> [DIRECTION]: Please rewrite the entries starting at the line that contains "The height and" and ending with the last of the entries, renaming "screenshot" to "screen capture" and keeping everything else unchanged. Leave the pictures out of your answer.

> [DATA FOR THIS EXERCISE]:

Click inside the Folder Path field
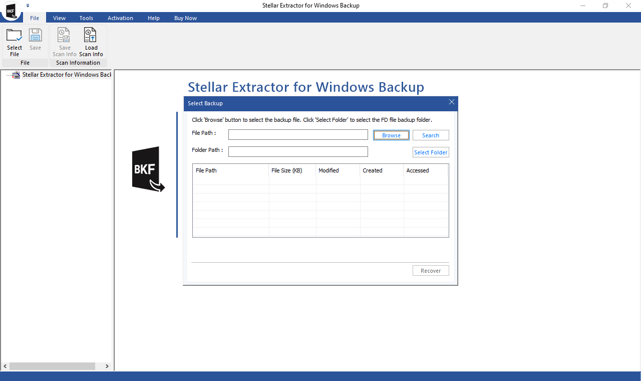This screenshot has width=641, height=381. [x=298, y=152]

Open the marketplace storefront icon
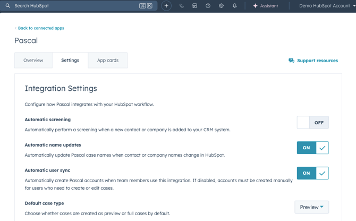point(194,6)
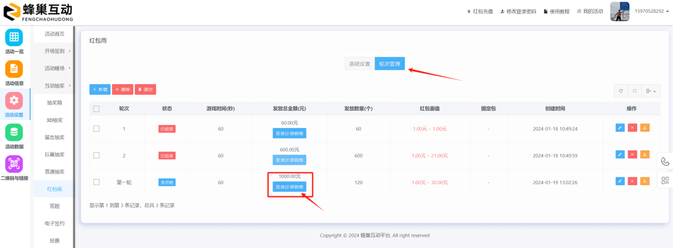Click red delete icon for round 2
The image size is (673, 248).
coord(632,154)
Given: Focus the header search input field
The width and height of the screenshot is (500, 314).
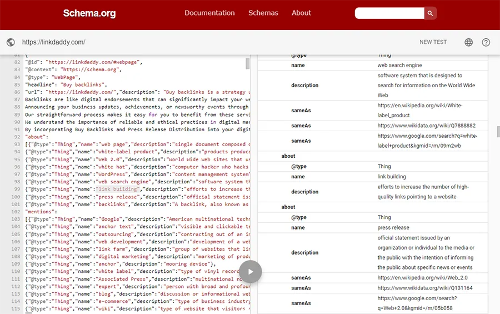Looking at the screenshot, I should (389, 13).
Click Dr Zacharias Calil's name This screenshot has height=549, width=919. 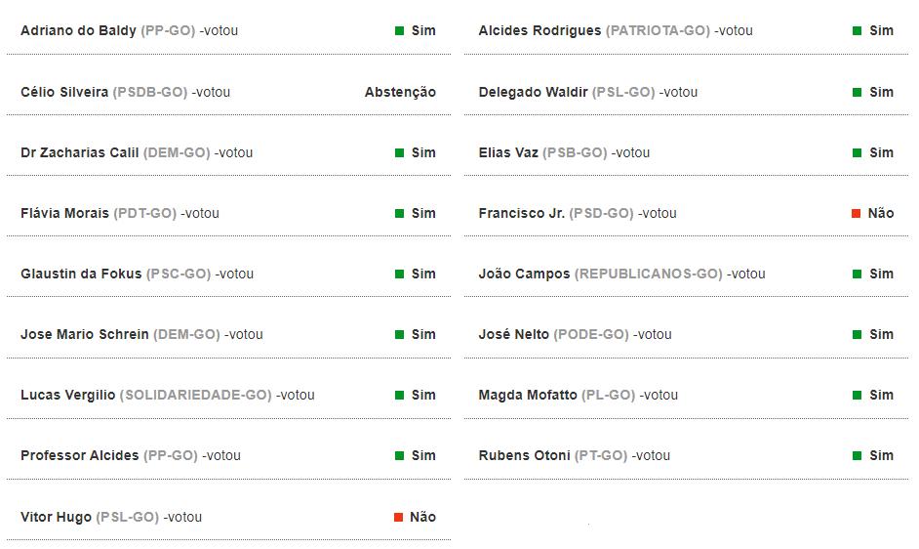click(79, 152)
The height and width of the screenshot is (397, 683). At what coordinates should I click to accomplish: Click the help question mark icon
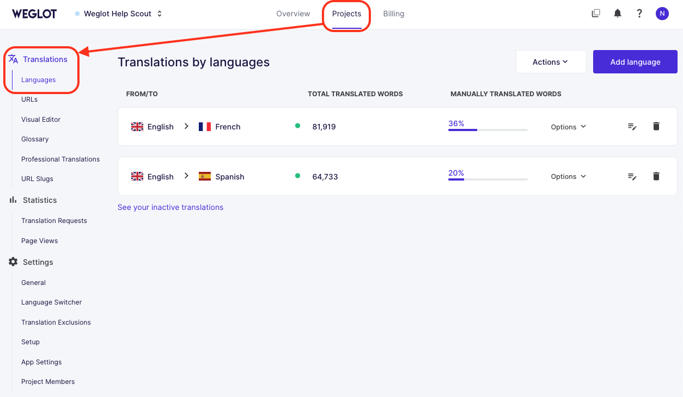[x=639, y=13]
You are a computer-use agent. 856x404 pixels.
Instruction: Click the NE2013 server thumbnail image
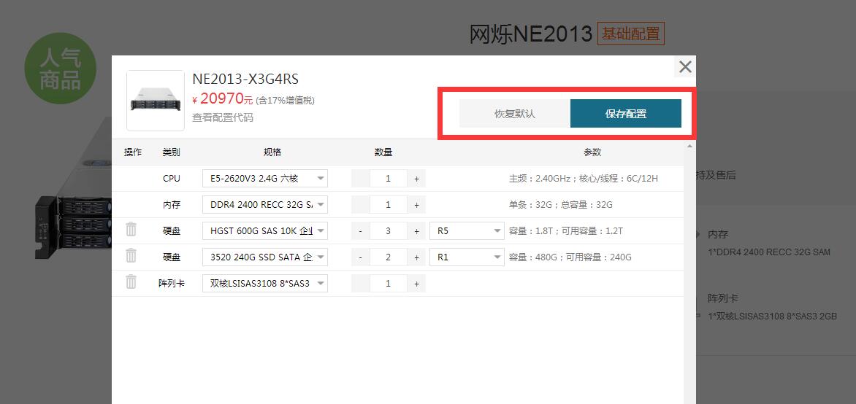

> [EXPECTED OUTPUT]:
The height and width of the screen capture is (397, 683). At what coordinates should I click to accomplish: Click the help question mark icon
[x=639, y=13]
You are a computer-use agent. 856x404 pixels.
Instruction: Click the NE2013 server thumbnail image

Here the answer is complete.